What you are asked to do: Copy out, word for word, everything from the line containing "Task: Choose the straight line tool" down to the last of the lines below.

----- Input rows

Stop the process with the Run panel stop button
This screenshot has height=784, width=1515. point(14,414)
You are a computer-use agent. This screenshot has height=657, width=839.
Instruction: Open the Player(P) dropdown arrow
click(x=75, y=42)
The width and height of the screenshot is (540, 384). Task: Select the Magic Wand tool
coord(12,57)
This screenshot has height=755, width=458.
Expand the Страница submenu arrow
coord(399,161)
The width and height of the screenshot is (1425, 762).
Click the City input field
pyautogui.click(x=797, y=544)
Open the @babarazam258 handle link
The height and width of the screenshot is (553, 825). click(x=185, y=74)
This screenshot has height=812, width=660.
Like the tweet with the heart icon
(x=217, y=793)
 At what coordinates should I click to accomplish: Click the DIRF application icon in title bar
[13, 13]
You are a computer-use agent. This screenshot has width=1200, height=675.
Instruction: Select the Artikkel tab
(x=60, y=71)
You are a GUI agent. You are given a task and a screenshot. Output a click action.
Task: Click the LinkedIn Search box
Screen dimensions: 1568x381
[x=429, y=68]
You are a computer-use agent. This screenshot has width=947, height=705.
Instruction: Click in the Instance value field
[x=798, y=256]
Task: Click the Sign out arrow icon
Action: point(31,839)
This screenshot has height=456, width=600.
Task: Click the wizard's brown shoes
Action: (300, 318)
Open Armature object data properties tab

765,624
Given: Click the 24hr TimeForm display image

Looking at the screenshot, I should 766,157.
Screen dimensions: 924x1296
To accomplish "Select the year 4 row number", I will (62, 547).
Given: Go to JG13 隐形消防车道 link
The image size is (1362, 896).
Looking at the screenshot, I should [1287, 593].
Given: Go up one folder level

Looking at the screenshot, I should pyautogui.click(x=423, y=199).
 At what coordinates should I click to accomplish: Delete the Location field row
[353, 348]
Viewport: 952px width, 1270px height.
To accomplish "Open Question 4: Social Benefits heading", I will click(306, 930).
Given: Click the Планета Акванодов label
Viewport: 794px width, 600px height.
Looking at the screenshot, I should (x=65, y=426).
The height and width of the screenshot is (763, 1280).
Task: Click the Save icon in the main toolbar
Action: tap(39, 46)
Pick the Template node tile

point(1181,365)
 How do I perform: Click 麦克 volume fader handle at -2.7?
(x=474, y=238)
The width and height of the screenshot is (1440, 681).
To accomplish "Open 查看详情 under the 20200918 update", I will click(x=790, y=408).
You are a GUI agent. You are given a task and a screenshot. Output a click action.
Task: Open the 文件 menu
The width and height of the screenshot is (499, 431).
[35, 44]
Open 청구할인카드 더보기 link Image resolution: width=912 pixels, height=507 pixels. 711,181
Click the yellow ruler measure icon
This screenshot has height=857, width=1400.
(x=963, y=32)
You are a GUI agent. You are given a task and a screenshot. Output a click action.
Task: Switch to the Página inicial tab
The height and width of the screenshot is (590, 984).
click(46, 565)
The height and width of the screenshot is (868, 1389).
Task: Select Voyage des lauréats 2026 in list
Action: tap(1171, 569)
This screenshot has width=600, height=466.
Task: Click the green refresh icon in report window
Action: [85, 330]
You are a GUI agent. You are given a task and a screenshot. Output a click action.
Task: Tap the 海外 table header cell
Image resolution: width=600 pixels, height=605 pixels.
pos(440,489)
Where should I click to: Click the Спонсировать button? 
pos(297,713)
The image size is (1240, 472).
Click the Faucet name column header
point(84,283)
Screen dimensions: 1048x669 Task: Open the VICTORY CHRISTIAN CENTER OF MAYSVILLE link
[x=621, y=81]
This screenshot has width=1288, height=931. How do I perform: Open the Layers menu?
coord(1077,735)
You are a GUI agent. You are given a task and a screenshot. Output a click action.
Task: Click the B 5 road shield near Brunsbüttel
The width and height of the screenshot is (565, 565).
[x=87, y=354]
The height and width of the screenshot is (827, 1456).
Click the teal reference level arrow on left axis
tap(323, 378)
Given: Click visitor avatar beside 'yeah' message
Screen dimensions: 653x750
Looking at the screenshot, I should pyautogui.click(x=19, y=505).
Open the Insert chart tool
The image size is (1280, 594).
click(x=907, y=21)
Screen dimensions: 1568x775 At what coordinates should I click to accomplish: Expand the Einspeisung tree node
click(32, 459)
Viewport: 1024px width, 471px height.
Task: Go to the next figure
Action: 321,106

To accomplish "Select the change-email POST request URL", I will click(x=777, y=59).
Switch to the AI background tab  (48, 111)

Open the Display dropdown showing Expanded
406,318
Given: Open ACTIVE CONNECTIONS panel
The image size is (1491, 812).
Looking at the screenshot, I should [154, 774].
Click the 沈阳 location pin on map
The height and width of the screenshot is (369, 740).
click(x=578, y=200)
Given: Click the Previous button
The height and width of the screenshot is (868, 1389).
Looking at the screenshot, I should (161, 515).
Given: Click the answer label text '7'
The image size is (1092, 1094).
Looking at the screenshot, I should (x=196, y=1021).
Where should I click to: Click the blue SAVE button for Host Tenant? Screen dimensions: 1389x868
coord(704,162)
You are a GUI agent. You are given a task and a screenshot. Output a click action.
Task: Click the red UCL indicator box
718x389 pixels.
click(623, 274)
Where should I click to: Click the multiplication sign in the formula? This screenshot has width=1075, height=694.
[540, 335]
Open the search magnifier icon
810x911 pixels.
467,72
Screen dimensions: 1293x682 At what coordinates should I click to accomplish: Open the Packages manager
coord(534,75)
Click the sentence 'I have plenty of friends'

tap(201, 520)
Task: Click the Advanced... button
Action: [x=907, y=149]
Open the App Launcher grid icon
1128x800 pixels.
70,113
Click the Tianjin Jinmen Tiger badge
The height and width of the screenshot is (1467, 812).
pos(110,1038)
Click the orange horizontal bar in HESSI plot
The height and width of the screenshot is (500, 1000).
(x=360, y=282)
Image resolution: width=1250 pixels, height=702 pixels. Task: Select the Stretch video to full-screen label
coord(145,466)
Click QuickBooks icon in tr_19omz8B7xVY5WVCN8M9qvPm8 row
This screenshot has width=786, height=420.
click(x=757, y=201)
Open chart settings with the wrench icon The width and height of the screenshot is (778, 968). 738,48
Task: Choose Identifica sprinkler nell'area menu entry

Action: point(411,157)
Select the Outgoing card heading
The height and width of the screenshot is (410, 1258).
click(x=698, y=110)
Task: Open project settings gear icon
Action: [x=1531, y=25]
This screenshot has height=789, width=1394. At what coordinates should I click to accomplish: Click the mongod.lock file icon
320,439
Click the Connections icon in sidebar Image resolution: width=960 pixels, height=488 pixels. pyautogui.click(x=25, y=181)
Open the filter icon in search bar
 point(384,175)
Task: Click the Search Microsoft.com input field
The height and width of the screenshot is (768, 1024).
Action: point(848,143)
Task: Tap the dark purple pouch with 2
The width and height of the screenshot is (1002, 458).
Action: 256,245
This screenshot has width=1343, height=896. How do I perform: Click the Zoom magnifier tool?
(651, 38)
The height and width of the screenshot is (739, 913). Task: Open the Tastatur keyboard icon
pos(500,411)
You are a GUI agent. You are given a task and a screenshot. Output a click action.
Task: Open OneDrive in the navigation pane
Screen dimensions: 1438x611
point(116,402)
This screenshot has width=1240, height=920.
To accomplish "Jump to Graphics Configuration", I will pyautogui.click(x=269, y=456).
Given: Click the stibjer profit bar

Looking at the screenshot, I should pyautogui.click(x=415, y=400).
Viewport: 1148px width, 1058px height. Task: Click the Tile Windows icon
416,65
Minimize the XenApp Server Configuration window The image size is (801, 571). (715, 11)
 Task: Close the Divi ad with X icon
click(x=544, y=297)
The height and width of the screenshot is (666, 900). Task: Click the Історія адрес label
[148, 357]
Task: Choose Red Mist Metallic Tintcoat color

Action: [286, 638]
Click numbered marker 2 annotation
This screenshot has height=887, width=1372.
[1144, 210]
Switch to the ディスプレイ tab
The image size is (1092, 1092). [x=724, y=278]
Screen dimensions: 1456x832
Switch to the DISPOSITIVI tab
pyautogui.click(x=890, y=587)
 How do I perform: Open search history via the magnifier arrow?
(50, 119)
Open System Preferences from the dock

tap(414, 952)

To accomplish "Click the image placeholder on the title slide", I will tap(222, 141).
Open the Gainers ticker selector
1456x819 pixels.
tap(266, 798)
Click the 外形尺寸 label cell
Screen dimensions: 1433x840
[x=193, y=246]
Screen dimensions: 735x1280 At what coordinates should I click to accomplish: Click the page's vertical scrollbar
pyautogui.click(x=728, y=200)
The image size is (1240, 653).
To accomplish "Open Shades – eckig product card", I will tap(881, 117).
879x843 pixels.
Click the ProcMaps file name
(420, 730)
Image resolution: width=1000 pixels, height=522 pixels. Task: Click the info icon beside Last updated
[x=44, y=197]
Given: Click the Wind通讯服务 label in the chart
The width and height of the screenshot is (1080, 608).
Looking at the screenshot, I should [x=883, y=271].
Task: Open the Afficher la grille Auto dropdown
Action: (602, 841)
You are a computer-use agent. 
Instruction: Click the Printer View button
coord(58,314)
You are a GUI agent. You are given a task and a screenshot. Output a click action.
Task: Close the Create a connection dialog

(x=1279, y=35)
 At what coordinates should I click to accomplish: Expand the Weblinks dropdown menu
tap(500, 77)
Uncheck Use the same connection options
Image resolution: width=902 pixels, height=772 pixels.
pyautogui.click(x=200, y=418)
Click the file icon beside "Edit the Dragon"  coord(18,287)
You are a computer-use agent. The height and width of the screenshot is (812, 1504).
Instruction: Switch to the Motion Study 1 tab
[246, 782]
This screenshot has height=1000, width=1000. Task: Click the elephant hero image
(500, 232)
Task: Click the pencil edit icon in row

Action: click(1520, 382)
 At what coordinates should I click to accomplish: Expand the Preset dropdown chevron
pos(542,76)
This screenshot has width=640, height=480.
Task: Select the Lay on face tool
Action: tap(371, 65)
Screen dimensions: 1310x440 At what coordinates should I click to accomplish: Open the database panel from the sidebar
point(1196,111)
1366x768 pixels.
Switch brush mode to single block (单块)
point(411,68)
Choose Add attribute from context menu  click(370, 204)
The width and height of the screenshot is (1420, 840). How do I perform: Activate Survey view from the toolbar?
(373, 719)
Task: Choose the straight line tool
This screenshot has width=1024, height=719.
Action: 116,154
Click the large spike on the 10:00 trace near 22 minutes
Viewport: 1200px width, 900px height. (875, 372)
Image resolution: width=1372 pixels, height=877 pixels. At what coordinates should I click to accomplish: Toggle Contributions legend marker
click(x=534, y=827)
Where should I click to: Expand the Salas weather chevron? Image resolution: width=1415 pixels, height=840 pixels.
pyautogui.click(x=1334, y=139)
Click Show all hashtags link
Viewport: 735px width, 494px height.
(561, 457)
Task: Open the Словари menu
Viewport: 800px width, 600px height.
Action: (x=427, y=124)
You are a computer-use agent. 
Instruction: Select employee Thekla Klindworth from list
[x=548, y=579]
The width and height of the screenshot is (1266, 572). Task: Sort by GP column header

----------

Answer to the task:
Task: Choose the straight line tool
This screenshot has width=1024, height=719.
Action: 116,154
Click the large spike on the 10:00 trace near 22 minutes
Viewport: 1200px width, 900px height. (875, 372)
Image resolution: width=1372 pixels, height=877 pixels. At what coordinates should I click to accomplish: Toggle Contributions legend marker
click(x=534, y=827)
Where should I click to: Expand the Salas weather chevron? Image resolution: width=1415 pixels, height=840 pixels.
pyautogui.click(x=1334, y=139)
Click Show all hashtags link
Viewport: 735px width, 494px height.
(561, 457)
Task: Open the Словари menu
Viewport: 800px width, 600px height.
Action: (x=427, y=124)
You are a computer-use agent. 
Instruction: Select employee Thekla Klindworth from list
[x=548, y=579]
The width and height of the screenshot is (1266, 572). Task: Sort by GP column header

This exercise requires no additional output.